Phishing is tough to combat because it leverages several human vulnerabilities. It uses the trust a person has for certain sources and turns it against the victim. Despite these challenges, phishing can be tackled effectively.
Here are 4 ways to mitigate the threat phishing poses to modern organizations.
Invest in security training
Security training programs are essential to combating the phishing threat. Unfortunately, most security training programs are delivered in unengaging and inaccessible formats. For instance, most employees are forced to sit through lengthy seminars conducted by technical personnel. The result is these employees view cybersecurity as a highly technical pursuit, something inaccessible to them.
This view is present even in most companies’ higher echelons. Executives find cybersecurity incomprehensible and believe security teams can bail their companies out when trouble strikes. This view is incorrect. Security is every employee’s responsibility, not just the security team’s.

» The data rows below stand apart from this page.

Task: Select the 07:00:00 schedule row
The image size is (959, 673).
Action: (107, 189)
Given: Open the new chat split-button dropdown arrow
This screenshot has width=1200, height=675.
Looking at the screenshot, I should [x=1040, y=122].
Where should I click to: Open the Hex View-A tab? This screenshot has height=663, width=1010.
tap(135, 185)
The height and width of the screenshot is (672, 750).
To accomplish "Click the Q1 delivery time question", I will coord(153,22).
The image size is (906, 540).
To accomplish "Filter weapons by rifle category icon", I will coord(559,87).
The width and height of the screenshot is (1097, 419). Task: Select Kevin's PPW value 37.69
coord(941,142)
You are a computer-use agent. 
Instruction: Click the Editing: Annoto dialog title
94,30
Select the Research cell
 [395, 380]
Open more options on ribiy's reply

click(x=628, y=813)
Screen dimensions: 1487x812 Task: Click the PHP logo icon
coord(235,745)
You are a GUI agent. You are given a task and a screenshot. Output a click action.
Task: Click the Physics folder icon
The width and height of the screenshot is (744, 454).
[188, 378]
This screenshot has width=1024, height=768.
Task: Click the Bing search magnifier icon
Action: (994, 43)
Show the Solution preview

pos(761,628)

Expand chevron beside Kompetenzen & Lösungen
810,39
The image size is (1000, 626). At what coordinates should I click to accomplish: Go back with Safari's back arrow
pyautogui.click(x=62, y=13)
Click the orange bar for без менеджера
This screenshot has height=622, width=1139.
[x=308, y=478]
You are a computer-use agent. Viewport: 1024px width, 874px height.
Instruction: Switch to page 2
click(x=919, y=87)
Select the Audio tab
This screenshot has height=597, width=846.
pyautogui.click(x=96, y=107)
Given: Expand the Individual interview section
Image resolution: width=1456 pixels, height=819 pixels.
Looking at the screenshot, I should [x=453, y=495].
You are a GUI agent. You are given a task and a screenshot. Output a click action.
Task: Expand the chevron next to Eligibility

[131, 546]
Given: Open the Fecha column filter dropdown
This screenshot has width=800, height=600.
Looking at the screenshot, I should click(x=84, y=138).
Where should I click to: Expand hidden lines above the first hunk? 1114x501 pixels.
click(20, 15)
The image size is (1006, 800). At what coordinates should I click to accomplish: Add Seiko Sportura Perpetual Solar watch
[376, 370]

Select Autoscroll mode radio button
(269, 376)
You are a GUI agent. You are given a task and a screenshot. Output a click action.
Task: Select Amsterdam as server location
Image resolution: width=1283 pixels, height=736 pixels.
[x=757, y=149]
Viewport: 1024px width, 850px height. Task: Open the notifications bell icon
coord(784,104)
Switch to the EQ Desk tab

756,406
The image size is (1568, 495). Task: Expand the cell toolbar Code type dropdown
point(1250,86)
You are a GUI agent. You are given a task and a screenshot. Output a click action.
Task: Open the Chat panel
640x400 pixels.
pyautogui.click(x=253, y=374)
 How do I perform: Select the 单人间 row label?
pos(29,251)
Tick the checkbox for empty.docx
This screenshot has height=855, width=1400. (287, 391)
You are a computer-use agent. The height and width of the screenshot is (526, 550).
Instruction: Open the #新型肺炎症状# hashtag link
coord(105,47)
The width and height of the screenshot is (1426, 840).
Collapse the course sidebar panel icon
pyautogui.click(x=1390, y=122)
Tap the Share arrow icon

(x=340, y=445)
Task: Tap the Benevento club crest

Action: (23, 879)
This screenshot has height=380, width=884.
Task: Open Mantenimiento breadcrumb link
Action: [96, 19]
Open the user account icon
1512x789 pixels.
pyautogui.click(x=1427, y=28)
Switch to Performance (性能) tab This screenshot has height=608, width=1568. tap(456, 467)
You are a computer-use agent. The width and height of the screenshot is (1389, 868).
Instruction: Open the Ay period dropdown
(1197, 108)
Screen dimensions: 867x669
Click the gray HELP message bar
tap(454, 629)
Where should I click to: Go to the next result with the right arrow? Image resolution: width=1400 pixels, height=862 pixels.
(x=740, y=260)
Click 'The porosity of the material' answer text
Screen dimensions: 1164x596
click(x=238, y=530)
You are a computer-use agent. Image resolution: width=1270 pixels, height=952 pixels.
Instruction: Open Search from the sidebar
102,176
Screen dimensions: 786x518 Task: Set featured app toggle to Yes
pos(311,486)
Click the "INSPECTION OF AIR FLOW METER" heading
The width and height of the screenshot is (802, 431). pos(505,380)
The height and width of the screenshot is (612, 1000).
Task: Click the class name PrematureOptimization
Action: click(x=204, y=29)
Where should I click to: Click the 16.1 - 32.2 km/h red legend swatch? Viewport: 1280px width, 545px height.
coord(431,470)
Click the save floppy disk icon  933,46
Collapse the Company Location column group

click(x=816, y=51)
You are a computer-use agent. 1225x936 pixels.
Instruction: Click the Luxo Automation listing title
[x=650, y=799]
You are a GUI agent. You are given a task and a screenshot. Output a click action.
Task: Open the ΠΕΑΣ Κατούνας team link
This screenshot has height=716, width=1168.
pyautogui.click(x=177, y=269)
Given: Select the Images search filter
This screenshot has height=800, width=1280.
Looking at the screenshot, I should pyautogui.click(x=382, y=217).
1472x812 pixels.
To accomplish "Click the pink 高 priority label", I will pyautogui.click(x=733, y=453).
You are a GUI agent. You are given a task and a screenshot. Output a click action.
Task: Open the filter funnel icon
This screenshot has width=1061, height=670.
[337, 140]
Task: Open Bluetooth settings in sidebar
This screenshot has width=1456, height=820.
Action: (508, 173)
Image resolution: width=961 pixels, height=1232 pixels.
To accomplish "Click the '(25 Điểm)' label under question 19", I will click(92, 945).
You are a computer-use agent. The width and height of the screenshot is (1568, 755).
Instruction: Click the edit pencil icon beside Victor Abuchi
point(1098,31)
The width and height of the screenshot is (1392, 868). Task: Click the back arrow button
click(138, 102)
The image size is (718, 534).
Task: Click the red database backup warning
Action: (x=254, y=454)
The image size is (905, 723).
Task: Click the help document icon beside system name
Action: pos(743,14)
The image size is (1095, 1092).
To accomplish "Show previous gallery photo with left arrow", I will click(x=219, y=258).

Effective security training installs security as a matter of company culture. It pushes security as a product feature, instead of painting it as an add-on. Good security training also prioritizes the need to change employee behavior instead of building awareness. For instance, every employee is aware of phishing.
However, awareness does not assist them in identifying possible phishes. Companies must invest in effective training platforms that simulate and train employees in real-world situations. This kind of training will build organizational resilience towards phishing, creating more awareness and an effective security posture in the long run.
Examine authentication protocols
Phishing is most commonly associated with receiving malware-laden emails. However, modern phishing techniques compromise sophisticated security methods such as multi-factor authentication (MFA) too. The recent cyberattack on Uber leveraged social engineering to bypass MFA. At its core, this attack was an example of a sophisticated phishing attempt.
While most security teams are aware of the different ways a phishing attack can be executed, non-technical employees are less aware of the vulnerabilities that exist in their devices and other social engineering channels. For instance, a message on an internal messaging platform from the CEO could be an attacker impersonating the CEO and sending a malicious link.
Better training is one way of handling this situation. Another is to examine the way your security team authenticates users. MFA is a good way to secure networks, but it isn’t infallible. For example, can a malicious attacker infiltrate a device and collect authentication codes?
Passwords are another common vulnerability in authentication workflows. Some companies mandate their employees to change passwords every month or three months. However, frequent password changes reduce password quality. People are more likely to resort to common patterns or reuse old passwords, giving AI-armed attackers an easy way in.
Ditching passwords, as Microsoft has done in its internal systems, is a good way to move forward. However, those methods need solid technical infrastructure backing them. Conducting a security audit and unearthing inefficiencies in workflows is the best way to begin installing a new authentication framework.
Examine the challenges of remote work
Remote work poses an additional challenge that most companies must tackle these days. Employees might not be present physically in a location to ask questions or clarify doubts. Security teams cannot control the devices employees use to log in to systems, and this poses a significant threat.
Despite employers’ wishes, rolling back remote work situations is impractical if companies wish to attract top talent. The solution is to employ cybersecurity solutions that account for remote access. For instance, VPN usage should be mandatory for all employees accessing company systems remotely.
In addition, companies must install the latest endpoint security and encryption systems to protect data at all times. While these measures are not directly related to phishing, they protect company assets in case of a compromise.
When combined with the right training mechanisms, these cybersecurity tools will reduce phishing incidents.
Track the right metrics
Most security training programs track the wrong metrics. They prioritize metrics such as training frequency and instances of training. While these are important, these numbers do not give you a holistic view of your security readiness.
Tracking metrics such as the number of phishing emails reported or trends in simulated training environments make much more sense. These metrics give you an idea of how well your employees are responding to training methods and what you can do to improve them.
Note that these metrics are not infallible. For example, the number of phishing attempts reported might consist of several false positives. Thus, place your metrics in the right context and dig deeper into your data to reveal trends.
Phishing needs a coordinated risk mitigation effort
Companies have been battling phishing since email was first launched and have yet to find an effective solution. While phishing might never be eradicated, it can be combated effectively using the techniques mentioned in this article.
It’s time to minimize phishing as a threat, and these methods go a long way toward achieving this goal.